Living matter self-assembles into complex
organisms that can contain billions of cells, and researchers have tapped
biological molecules like DNA and viruses to self-assemble technologically
useful structures and materials.
Researchers from the University of Illinois at Urbana-Champaign
and Brown University have showed how self-assembly mechanisms that bring
together charged membranes and oppositely charged polymers like biological
molecules can be understood in terms of simple rules, and have applied
the rules to make virus-membrane complexes with pore sizes that can be
used to organize molecules.
These complexes are made from alternating layers of membranes
and viruses. They could be used as scaffolds to build nanostructures or
as drug delivery systems, according to the researchers.
Existing DNA-membrane complexes have pore sizes that are too small
to organize large molecules like proteins. The researchers' virus-membrane
complexes, which use a bacteria-infecting virus, have pore sizes of about
10 nanometers, which is about 10 times larger than DNA-membrane complexes.

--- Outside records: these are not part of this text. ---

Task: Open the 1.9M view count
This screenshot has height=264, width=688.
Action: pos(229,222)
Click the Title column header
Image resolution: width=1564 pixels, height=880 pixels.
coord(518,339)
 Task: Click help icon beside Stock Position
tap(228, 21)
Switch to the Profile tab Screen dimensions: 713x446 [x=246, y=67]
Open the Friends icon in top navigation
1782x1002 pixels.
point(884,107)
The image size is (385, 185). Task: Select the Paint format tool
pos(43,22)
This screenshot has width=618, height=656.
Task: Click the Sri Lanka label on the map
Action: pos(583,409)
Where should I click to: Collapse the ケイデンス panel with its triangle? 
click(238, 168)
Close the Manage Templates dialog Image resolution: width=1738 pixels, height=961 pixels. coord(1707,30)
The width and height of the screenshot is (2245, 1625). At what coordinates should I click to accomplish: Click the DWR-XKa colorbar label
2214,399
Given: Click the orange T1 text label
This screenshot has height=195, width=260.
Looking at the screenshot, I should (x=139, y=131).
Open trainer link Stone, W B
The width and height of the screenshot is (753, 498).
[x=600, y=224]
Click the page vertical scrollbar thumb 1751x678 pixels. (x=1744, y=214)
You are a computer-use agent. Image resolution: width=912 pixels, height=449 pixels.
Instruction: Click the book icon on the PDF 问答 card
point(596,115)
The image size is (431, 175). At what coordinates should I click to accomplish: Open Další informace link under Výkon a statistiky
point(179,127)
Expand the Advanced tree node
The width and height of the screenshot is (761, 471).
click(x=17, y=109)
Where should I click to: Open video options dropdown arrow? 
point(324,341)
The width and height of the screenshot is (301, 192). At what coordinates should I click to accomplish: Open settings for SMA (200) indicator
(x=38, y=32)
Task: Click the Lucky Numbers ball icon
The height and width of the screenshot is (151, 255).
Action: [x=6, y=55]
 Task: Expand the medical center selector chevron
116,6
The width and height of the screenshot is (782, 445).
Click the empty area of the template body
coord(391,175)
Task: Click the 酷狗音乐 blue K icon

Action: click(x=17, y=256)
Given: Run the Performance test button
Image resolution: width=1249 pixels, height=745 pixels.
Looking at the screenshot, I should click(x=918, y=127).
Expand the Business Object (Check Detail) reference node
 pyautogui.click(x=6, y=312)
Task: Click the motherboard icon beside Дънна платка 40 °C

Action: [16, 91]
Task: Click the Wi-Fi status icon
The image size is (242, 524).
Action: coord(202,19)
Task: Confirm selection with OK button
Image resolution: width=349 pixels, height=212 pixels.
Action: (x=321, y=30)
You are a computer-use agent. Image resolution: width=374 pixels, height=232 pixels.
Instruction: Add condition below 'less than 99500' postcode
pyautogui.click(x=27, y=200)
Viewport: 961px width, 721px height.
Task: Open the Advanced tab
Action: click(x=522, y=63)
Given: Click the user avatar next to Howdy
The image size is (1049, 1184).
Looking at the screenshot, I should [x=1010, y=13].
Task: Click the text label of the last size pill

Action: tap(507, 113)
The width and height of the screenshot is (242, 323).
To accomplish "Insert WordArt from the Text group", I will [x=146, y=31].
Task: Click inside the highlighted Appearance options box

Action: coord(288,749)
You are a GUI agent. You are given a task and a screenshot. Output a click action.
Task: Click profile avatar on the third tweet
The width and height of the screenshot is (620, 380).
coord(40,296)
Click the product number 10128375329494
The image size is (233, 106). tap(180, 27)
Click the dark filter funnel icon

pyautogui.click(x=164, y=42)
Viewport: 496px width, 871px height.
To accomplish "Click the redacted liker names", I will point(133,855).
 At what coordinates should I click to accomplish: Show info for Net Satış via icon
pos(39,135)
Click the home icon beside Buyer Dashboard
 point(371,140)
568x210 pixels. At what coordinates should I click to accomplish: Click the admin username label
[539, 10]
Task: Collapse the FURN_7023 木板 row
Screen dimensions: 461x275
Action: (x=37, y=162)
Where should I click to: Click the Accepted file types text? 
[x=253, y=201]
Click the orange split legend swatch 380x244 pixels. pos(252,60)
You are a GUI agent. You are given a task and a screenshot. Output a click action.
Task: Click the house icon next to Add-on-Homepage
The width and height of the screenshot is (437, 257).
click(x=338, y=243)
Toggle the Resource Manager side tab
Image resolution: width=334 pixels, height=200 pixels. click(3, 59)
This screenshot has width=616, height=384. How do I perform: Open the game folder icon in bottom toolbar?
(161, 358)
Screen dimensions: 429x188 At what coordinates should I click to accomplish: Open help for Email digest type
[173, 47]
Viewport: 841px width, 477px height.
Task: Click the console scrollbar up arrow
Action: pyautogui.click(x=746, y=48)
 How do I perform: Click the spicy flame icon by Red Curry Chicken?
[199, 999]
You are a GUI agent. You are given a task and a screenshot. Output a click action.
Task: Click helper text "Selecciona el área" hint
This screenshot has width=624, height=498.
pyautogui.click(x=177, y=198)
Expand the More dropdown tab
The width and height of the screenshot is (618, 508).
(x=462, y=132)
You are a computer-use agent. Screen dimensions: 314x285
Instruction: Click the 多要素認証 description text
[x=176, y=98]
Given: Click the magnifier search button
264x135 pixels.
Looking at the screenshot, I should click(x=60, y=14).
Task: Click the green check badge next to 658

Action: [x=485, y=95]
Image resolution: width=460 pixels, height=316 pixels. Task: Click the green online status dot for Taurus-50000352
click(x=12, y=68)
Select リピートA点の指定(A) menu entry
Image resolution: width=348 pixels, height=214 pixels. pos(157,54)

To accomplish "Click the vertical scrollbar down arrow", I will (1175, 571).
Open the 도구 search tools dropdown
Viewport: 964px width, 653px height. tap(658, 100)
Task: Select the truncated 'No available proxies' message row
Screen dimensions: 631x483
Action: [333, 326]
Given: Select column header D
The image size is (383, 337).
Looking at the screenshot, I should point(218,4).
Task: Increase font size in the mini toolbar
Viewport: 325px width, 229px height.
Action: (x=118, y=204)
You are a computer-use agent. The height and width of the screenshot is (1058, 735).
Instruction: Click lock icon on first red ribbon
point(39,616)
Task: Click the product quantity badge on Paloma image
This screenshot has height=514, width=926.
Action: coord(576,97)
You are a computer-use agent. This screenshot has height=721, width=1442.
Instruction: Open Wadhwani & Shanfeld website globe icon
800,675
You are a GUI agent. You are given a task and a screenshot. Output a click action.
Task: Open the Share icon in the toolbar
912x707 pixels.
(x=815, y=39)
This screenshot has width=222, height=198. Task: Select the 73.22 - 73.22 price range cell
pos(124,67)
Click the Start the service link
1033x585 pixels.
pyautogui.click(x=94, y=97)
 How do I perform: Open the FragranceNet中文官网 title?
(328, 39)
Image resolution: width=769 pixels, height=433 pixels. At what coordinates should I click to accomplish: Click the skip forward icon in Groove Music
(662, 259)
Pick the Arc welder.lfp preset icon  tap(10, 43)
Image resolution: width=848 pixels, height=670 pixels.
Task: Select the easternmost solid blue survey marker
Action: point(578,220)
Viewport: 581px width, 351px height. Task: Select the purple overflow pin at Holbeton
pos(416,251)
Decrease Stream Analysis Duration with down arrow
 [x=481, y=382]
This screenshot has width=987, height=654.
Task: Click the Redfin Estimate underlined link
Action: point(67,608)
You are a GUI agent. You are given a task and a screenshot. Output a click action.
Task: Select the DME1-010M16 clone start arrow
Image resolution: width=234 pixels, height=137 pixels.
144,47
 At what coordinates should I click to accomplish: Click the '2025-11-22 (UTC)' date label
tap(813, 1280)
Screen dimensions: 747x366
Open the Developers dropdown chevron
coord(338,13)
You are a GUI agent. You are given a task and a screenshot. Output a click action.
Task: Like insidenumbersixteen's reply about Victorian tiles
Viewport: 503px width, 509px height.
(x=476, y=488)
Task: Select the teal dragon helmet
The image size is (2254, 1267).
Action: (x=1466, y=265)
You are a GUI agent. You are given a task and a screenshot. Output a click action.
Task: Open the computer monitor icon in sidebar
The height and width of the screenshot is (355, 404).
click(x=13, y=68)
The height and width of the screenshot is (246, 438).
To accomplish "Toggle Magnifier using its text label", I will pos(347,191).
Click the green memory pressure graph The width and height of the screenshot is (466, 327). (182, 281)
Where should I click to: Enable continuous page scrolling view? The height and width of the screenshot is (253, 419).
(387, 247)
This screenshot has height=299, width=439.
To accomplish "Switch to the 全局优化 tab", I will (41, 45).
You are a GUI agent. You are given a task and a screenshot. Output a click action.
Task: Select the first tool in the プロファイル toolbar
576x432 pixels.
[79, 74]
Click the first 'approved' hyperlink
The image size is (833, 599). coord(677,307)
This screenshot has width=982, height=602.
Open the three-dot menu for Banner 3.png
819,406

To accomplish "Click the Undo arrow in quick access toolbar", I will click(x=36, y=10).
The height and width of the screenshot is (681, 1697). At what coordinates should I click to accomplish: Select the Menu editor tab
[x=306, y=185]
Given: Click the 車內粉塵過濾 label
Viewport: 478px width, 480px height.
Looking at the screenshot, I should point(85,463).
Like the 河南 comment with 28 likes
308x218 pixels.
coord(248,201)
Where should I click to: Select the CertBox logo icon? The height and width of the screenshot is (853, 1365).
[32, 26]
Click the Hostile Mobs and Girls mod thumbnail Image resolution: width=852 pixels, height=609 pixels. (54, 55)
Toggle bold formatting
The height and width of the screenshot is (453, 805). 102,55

The researchers used the virus-membrane complex to capture and
arrange arrays of ruthenium ions, which are relatively large at 1.2 nanometers
in diameter. The ruthenium ion is used as a fluorescent dye.
Self-assembled virus-membrane complexes could be used in practical
applications in 10 to 20 years, according to the researchers. The work
appeared in the August 15, 2004 issue of Nature Materials.